* [The problem] Replace every occurrence of "GUI agent" in the material with "interface agent", leaving everything else unchanged.

Excerpt from a dataset:
◆ ◆ ◆ ◆ ◆ ◆ ◆

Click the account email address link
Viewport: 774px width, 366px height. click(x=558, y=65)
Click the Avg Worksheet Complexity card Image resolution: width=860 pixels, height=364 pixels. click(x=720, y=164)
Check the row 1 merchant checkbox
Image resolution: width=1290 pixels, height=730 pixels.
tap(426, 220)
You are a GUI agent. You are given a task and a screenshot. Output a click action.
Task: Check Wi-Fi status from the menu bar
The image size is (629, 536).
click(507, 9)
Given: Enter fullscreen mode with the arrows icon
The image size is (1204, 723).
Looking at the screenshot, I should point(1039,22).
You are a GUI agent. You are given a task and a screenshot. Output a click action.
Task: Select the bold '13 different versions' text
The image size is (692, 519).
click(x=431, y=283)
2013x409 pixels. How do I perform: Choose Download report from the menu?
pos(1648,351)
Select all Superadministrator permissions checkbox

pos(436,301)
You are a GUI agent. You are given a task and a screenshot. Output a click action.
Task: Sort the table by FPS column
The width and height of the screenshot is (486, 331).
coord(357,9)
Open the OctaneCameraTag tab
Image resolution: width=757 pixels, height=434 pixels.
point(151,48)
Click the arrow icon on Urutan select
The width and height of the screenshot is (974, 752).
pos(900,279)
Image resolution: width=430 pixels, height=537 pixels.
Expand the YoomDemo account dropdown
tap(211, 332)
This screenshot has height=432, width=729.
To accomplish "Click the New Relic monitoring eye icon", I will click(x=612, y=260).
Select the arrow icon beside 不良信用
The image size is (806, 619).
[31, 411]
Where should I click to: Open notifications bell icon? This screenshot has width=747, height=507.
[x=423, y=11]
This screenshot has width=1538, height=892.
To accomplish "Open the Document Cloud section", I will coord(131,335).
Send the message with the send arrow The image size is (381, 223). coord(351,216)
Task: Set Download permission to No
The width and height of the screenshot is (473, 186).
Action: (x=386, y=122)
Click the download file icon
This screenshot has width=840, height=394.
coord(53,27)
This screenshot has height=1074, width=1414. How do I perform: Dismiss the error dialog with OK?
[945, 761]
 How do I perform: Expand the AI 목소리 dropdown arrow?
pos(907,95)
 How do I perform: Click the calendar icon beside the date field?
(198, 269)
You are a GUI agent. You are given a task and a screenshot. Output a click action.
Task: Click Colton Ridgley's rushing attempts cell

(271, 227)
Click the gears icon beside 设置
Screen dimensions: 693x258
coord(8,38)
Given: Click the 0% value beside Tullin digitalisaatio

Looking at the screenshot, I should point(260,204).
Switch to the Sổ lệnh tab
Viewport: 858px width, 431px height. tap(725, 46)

◆ ◆ ◆ ◆ ◆ ◆ ◆

* [Written response]
Click the account email address link
Viewport: 774px width, 366px height. click(x=558, y=65)
Click the Avg Worksheet Complexity card Image resolution: width=860 pixels, height=364 pixels. click(x=720, y=164)
Check the row 1 merchant checkbox
Image resolution: width=1290 pixels, height=730 pixels.
tap(426, 220)
You are a interface agent. You are given a task and a screenshot. Output a click action.
Task: Check Wi-Fi status from the menu bar
The image size is (629, 536).
click(507, 9)
Given: Enter fullscreen mode with the arrows icon
The image size is (1204, 723).
Looking at the screenshot, I should point(1039,22).
You are a interface agent. You are given a task and a screenshot. Output a click action.
Task: Select the bold '13 different versions' text
The image size is (692, 519).
click(x=431, y=283)
2013x409 pixels. How do I perform: Choose Download report from the menu?
pos(1648,351)
Select all Superadministrator permissions checkbox

pos(436,301)
You are a interface agent. You are given a task and a screenshot. Output a click action.
Task: Sort the table by FPS column
The width and height of the screenshot is (486, 331).
coord(357,9)
Open the OctaneCameraTag tab
Image resolution: width=757 pixels, height=434 pixels.
point(151,48)
Click the arrow icon on Urutan select
The width and height of the screenshot is (974, 752).
pos(900,279)
Image resolution: width=430 pixels, height=537 pixels.
Expand the YoomDemo account dropdown
tap(211, 332)
This screenshot has height=432, width=729.
To accomplish "Click the New Relic monitoring eye icon", I will click(x=612, y=260).
Select the arrow icon beside 不良信用
The image size is (806, 619).
[31, 411]
Where should I click to: Open notifications bell icon? This screenshot has width=747, height=507.
[x=423, y=11]
This screenshot has width=1538, height=892.
To accomplish "Open the Document Cloud section", I will coord(131,335).
Send the message with the send arrow The image size is (381, 223). coord(351,216)
Task: Set Download permission to No
The width and height of the screenshot is (473, 186).
Action: (x=386, y=122)
Click the download file icon
This screenshot has width=840, height=394.
coord(53,27)
This screenshot has height=1074, width=1414. How do I perform: Dismiss the error dialog with OK?
[945, 761]
 How do I perform: Expand the AI 목소리 dropdown arrow?
pos(907,95)
 How do I perform: Click the calendar icon beside the date field?
(198, 269)
You are a interface agent. You are given a task and a screenshot. Output a click action.
Task: Click Colton Ridgley's rushing attempts cell

(271, 227)
Click the gears icon beside 设置
Screen dimensions: 693x258
coord(8,38)
Given: Click the 0% value beside Tullin digitalisaatio

Looking at the screenshot, I should point(260,204).
Switch to the Sổ lệnh tab
Viewport: 858px width, 431px height. tap(725, 46)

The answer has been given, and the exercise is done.